At first glance, it seems like first you hear someone preach the SBG gospel, you are converted (beliefs change) and then you change your practices.  After that, student learning changes.  voila!

btw, anyone else notice instances of people typing walla! for voila!  I have.  It's interesting.

Anyway, isn't that the way a lot of professional development goes, along the model of the itinerant preacher and religious conversion?  Rick Wormeli visits your school, we all see the light and are saved!

But two weeks ago, we talked about how teacher practices change first.  First you do it, you live it.  Then you see the changes in student learning, and that's what makes you a believer.  Makes total sense, really.  And I'd love to hear from my friends in ministry and catechesis if they see parallels with actual experiences of religious conversion, where living the Gospel brings about changes in beliefs rather than direct evangelism.

When I reflected on my own journey to differentiation and standards based grading, I realized there was another step before a change in teacher practices.  There was some event that precipitated all this change in my classroom.  If we keep with the religious conversion analogy, that event was a crisis of faith.  I taught an entire unit, and every student failed the assessment.  Clearly, I was NOT DOING MY JOB.  The same old teaching tricks weren't going to cut it anymore.  I had to face up to the facts that I was, perhaps, not a good teacher or at least not doing the best for my students.  Something had to change. I didn't know if standards based grading or differentiation would work, but it was there.  I was reading a lot about it, and it was something to try.

And you know what?  Student learning got better.  They were engaged, and were receiving clearer feedback on their progress toward the course objectives.  I became a believer.

Yeah, but how do I get other teachers on board without making them feel like bad teachers?  Just because that's how I came to it, doesn't mean everyone has to.  Is there another way besides saying, just do it, trust me, you'll love it!  How do you motivate someone to possibly re-work lesson plans in a course they may have been teaching for years?  Or are the only candidates for SBG/DI the ones who are already dissatisfied with their curricula?   I don't know yet.

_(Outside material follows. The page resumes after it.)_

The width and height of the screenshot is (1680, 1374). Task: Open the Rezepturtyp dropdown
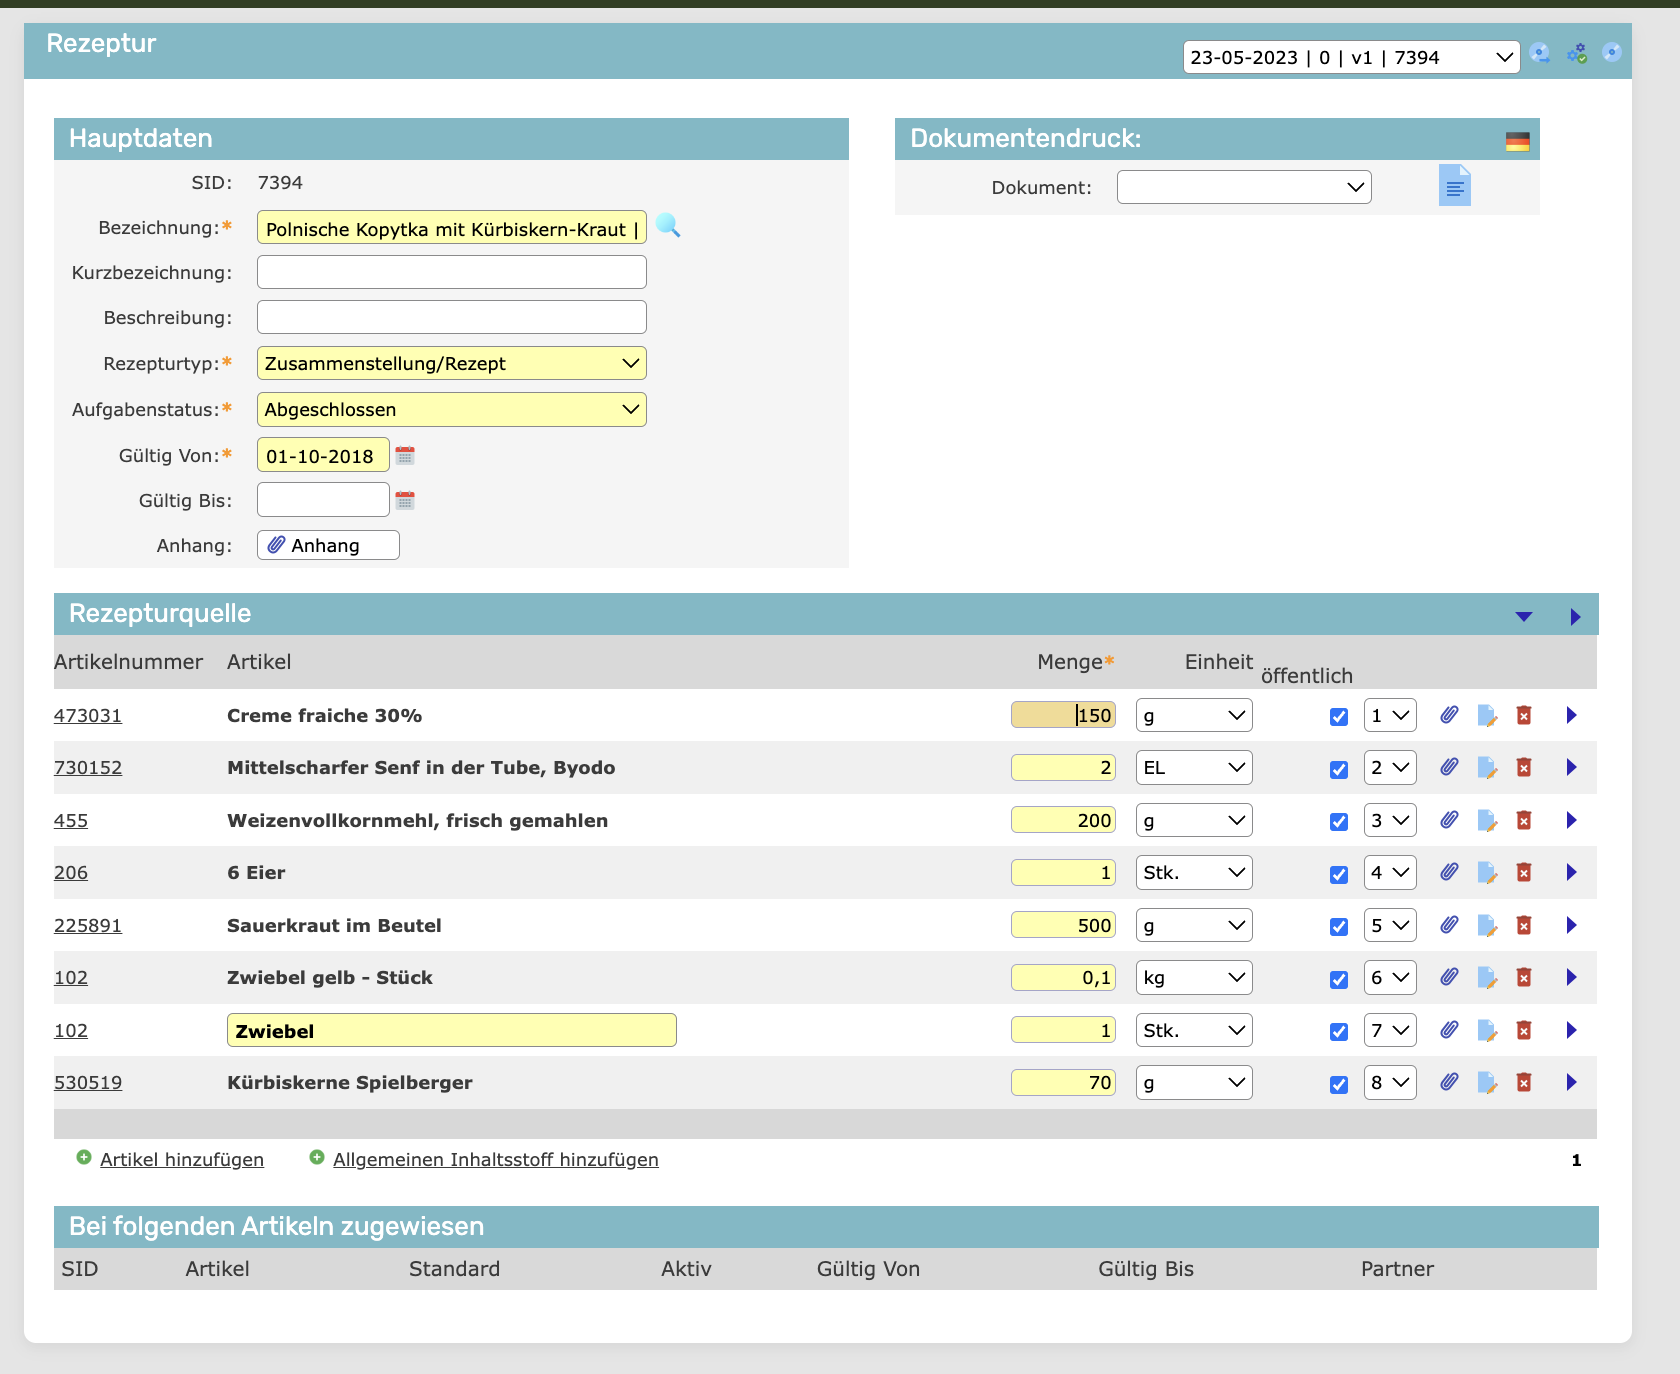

To read more about my journey, see my page of sbg/differentiation blog posts: http://inveterategeek.blogspot.com/p/differentiation-and-sbg.html
motivation, practice and beliefs seems like a complicated web,
so a picture of a spider web

2 comments:

  1. I wish I knew who to attribute this quote to..."Sometimes, people behave their way into beliefs."

    It's a chicken/egg adult learning question. I tend to fall on the 'practices' first side of the equation, but can see both perspectives.

    I appreciated your Gospel analogy.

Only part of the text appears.